[CF-metadata] Towards recognizing and exploiting hierarchical groups (Charlie Zender - Steve Hankin - Richard Signell) from Charlie Zender on 2013-09-21 (Archive of CF discussions from 2002 to 2019 on the cf-metadata mailing list)

From: Charlie Zender <zender>
Date: Fri, 20 Sep 2013 21:14:53 -0700

Hi Philip,

Please read my response to Bryan Lawrence's post on another thread.
It pertains to many of your points. And I may duplicate parts below...

> Hi All,
>
> I like Steve Hankin's point (below) about 'powerful' versus
> 'interoperable' . I hadn't thought about it quite that way before :-).
>
> From my point of view, I do see value in including hierarchical
> information. The most useful case I have seen mentioned so far involves
> putting datasets from different sources (eg different models and
> observations) into a single file. And I can see that there will be
> times when the choice of how to organize the hierarchy is sufficiently
> clear that it would be helpful. Hence, I think this is a valid
> discussion to be having :-).

Yes, groups are great for storing a collection of datasets of all
different ranks and sizes. Instead of having numerous files of
station data and model hyperslabs, intrepid researchers with
a hierachical file could have one or a few hierarchical files.

We could start a whole thread on the use case of "return all the data
sets relevant to this bounding box". Practically impossible with
flat files because of all the grids that could be involved. Yet quite
plausible with groups. However, this case does not interest me as much
as MME. Please be aware of the general issue of file proliferation,
though. Groups tend to reduce this problem.

> What I have not seen mentioned so far is the impact on file sizes. Our
> output simulations generate large datasets and it is impracticable to
> put all the data into a single file. Even if the operating system can
> handle Terabyte, or even Petabyte files, one will have problems
> transferring them and reading them into memory.
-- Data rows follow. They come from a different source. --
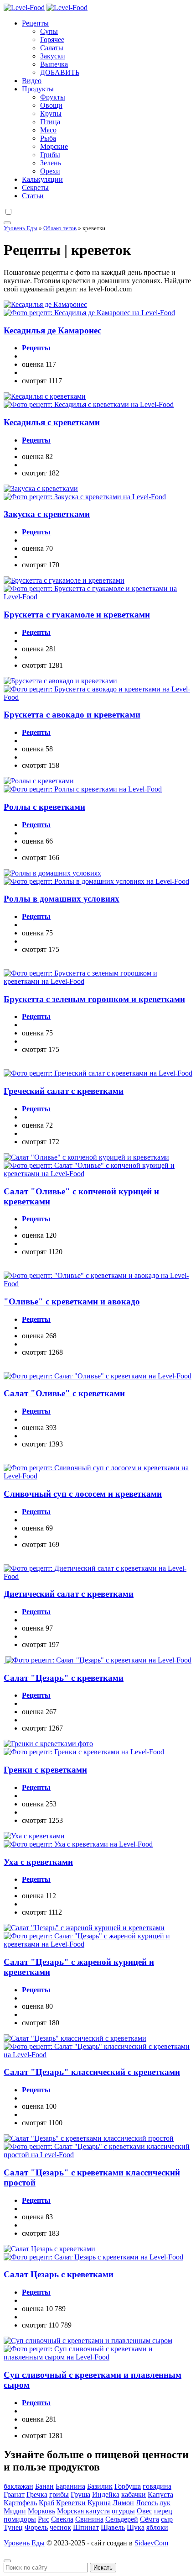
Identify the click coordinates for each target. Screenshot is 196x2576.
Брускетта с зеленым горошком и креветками (94, 999)
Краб (46, 2503)
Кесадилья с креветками (52, 422)
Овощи (51, 105)
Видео (31, 80)
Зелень (50, 163)
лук (165, 2503)
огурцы (123, 2511)
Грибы (50, 154)
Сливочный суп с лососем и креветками (83, 1494)
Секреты (35, 187)
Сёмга (149, 2519)
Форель (36, 2527)
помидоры (20, 2519)
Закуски (52, 56)
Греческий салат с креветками (64, 1091)
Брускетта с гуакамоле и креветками (77, 614)
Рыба (48, 138)
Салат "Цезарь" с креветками (64, 1678)
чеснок (60, 2527)
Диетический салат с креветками (69, 1594)
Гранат (14, 2494)
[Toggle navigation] (7, 223)
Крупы (51, 113)
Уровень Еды (20, 228)
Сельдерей (121, 2519)
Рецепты (35, 23)
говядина (157, 2486)
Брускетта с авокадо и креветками (72, 714)
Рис (43, 2519)
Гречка (36, 2494)
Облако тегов (60, 228)
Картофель (20, 2503)
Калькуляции (42, 179)
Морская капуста (83, 2511)
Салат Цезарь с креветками (58, 2274)
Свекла (62, 2519)
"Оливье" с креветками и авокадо (72, 1301)
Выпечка (54, 64)
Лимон (123, 2503)
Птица (50, 122)
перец (163, 2511)
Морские (54, 146)
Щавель (113, 2527)
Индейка (105, 2494)
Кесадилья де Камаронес (52, 330)
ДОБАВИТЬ (59, 72)
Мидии (15, 2511)
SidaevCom (151, 2543)
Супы (49, 31)
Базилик (100, 2486)
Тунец (13, 2527)
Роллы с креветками (44, 807)
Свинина (89, 2519)
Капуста (160, 2494)
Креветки (71, 2503)
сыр (167, 2519)
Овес (144, 2511)
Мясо (48, 130)
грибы (59, 2494)
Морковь (41, 2511)
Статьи (33, 196)
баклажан (18, 2486)
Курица (99, 2503)
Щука (135, 2527)
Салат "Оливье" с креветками (64, 1393)
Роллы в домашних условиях (61, 898)
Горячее (52, 39)
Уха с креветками (38, 1862)
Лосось (147, 2503)
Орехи (50, 171)
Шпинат (86, 2527)
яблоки (157, 2527)
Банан (44, 2486)
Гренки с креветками (45, 1769)
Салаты (51, 48)
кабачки (133, 2494)
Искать (103, 2567)
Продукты (38, 89)
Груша (80, 2494)
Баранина (70, 2486)
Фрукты (52, 97)
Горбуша (127, 2486)
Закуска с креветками (47, 514)
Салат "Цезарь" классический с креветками (92, 2072)
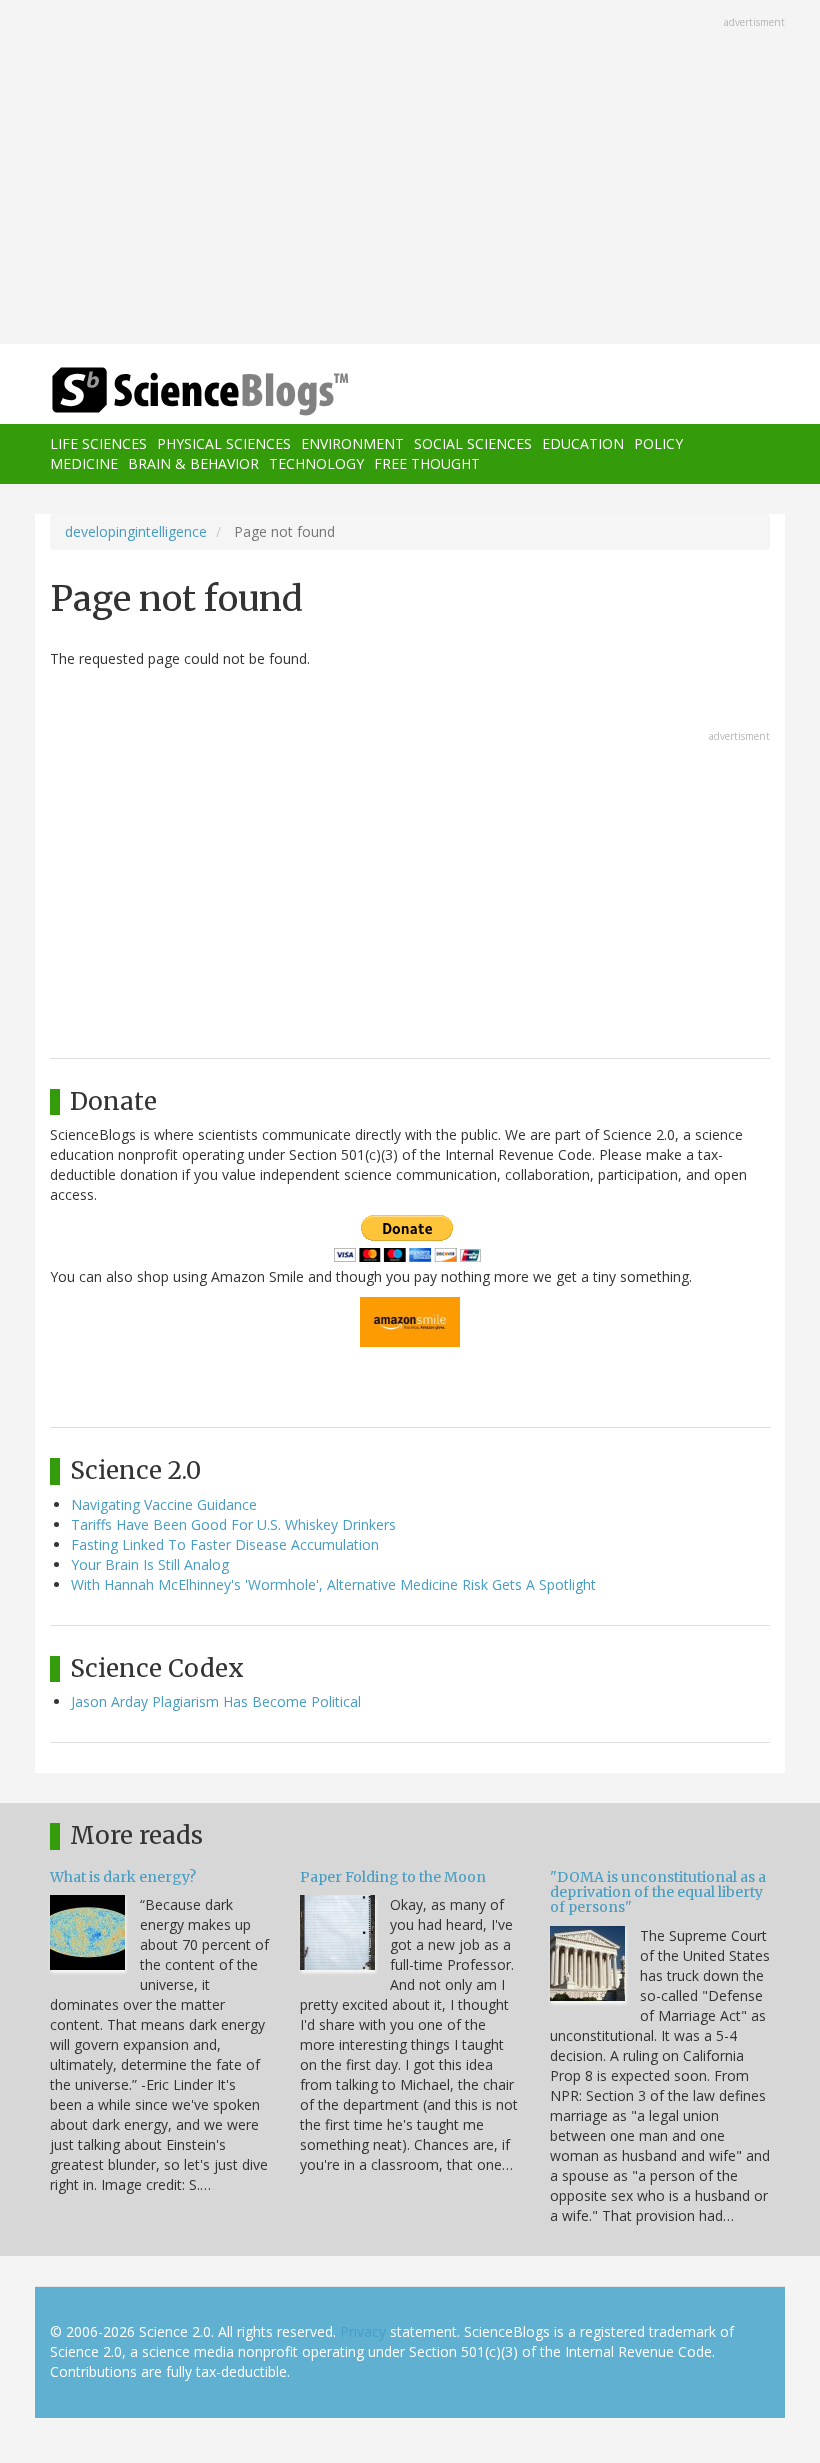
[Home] (170, 391)
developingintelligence (136, 531)
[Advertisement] (410, 174)
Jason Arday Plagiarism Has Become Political (216, 1701)
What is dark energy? (123, 1877)
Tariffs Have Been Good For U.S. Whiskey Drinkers (233, 1524)
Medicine (84, 463)
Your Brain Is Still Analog (150, 1564)
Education (583, 443)
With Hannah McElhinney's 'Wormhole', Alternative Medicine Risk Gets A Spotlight (333, 1584)
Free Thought (427, 463)
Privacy (363, 2331)
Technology (316, 463)
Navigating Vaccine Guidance (164, 1504)
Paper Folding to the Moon (393, 1877)
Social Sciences (473, 443)
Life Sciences (98, 443)
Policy (658, 443)
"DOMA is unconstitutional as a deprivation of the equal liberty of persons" (658, 1892)
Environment (352, 443)
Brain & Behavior (193, 463)
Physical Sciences (224, 443)
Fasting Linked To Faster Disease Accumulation (225, 1544)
Hence, for the datasets
> I deal with, we normally work with files each containing one variable
> from one source (and the hierarchy within a file of only one variable
> isn't very interesting ;-).

No one claims groups are always useful.
Some datasets are too big in raw form to make use of hierarchies.
After enough processing though, it may be convenient to merge them
into hierarchical form.
No one wants a suitcase bigger than they can carry.

> Hence, the best use case for using hierarchical structures _inside_ a
> file that I have seen so far is limited to situations where all the
> following are true:
>
> a) there are several different datasets which people would like to
> intercompare, and
>
> b) there is a clear and obvious way to organize the hierarchy, and
>
> c) the datasets are fairly small.

Filesizes of 1 GB are not uncommon.
321 years of monthly mean GCM data for one 1x1 degree surface field.
There's wiggle room in that for meaningful hierarchies.
For many users. Not all.

> I think the case for putting the hierarchical information _outside_ the
> files is stronger. There is clearly no file size problem, and in fact
> might help by reducing the need to access large files. It would also be
> easier to update. There would still be a challenge to make sure that
> externally stored information stays synchronized with the actual
> datafiles, but I don't see that this should be a show stopper.

Thank you for addressing Point 3 of the "compelling ensemble" post.
Here we disagree on the inside vs. outside file storage paradigm.
When information needed for an analysis in not in the file, then
I think that the file is incomplete.
Self-describing datasets are great.
Self-describing and complete datasets are even better.
I prefer solutions that allow for completely self-describing datasets
in a single (netCDF API-accessible) format. I think many would agree.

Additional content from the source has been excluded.